Companies have understood the stakes of this technology very quickly and sought ownership of it. However, technological barriers have long limited its use in the past as it was necessary to operate from computers or other bulky devices. Nowadays, this innovative technology is booming notably thanks to major actors that make it more accessible to a wider audience. Using AR today can be as simply as open an app, point your iPhone or iPad camera to a specific item and trigger the associated animation for you to experience another perception of reality and all that from the convenience of your device.
Since iOS11, Apple has continued developing its “ARKit”, a toolkit that facilitates and encourage apps developers to create AR applications for users to shop, learn and play games. Today the App Store has over 3,000 AR apps available for iPhone, iPad and recently iPod and is a market that is still expected to grow further.
The education sector is one of the most impacted by augmented reality with important positive changes in learning and skills acquisition. Indeed, the practical and visionary aspect of this technology allows a more comprehensive understanding especially in turning abstracts things into concrete visual concepts. it allows users, specifically students, to observe an object or phenomenon in all its forms and from the angle which seems more interesting for them. In addition, learning with AR technologies is much faster because students involvements and motivation are increased and memory strongly stimulated. In fact, studies have shown that AR as an educational tool, not only significantly increases the amount of information stored by its users, but it also stores it in their long-term memory.
There’s no doubt that the rapid growth of technologies in education has changed the conventional way of going to school and empowered teachers and students to reach new heights within the education industry. Whether you’re looking to train your mind, get organized with homework, or expand your knowledge base, you’ll find an app to help you complete the task.
Steve Bambury, Head of Digital Learning and Innovation across JESS Dubai school group has seen a lot of new technologies deployed in schools in the past 10 years from iPads to robots to virtual reality headsets. He shares “I first used augmented reality in 2011 when I came across the app HP Reveal (formerly known as Aurasma). Since then I’ve used a wide range of AR tools in classrooms from colouring apps like Quiver to some of the more advanced AR apps that utilise Apple’s ARKit technology like Insight Heart which is basically an expedition to the human heart or BBC Civilisations, an AR app bringing history, art and culture to your doorstep.”
Speaking about apps, Froggipedia for example is a sterling example of how AR technology has moved leaps and bounds. This engaging and interactive learning AR app proposes a virtual dissection of a frog allowing its user to see it from different angles just by turning their iPad around the animal. For those who hated dissection lessons, the Apple Pencil will allow them to deep dive into each organ without dirty hands.
AR app such as Boulevard AR will encourage you to discover a master painting down to the smallest detail without damaging risks and other apps like WWF free rivers will let you witness consequences of global warming without traveling. All this from the convenience and power of your iPhone, iPad or iPod no matter where you are.

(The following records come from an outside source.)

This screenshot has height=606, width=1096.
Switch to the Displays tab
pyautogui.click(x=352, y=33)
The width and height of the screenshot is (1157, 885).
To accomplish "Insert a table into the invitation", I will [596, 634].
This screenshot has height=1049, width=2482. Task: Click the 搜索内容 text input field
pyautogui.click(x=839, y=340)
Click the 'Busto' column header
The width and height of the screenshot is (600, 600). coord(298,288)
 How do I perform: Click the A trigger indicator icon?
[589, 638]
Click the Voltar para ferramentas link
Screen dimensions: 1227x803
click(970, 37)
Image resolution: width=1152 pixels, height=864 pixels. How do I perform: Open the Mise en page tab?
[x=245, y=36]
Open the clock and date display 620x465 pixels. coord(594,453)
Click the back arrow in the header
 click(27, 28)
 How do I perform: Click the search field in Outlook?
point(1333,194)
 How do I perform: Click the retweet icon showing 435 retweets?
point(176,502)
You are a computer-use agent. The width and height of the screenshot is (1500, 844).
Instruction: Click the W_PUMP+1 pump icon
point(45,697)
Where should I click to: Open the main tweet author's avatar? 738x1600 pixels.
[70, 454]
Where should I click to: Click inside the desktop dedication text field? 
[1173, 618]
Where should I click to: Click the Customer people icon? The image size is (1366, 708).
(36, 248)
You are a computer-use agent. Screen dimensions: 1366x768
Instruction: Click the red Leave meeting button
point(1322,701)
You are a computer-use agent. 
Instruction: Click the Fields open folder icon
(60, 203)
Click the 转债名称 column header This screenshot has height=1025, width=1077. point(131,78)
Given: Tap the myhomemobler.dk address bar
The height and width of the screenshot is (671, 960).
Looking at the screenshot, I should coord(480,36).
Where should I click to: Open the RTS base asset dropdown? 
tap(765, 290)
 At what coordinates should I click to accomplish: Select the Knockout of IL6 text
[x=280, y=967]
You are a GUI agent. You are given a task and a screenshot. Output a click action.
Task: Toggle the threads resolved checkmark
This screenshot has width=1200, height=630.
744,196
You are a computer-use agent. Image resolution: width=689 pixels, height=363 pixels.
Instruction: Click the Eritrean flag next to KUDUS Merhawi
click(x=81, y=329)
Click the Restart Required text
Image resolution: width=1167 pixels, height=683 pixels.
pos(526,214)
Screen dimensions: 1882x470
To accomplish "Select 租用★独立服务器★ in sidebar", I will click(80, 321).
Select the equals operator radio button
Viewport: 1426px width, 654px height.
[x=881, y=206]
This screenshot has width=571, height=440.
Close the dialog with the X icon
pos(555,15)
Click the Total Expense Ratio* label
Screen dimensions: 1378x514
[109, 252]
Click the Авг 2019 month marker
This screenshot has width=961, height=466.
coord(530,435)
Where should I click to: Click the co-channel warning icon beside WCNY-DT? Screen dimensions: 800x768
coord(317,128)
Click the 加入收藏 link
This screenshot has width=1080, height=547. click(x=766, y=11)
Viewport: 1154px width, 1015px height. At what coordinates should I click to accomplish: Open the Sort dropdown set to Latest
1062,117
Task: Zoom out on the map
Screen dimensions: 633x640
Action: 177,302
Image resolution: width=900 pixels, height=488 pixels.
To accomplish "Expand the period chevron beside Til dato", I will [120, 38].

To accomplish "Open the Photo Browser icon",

Steve, also an Apple distinguished Educator who works with students, parents and school leaders to help them develop their use of education technology describes Dubai, in particular, as a real hub of innovation with strong desire to integrate cutting edge technologies into the education sector. He also highlights the presence of lots of international schools that helps attract some outstanding teachers and educators willing to explore, innovate and accomodate such technologies in their classroom. He further adds “AR was always destined to become more mainstream because it overlaps with the real world. I believe further adoption will come. It’s really about making sure that schools have access to hardware that is up to date enough to run AR applications”.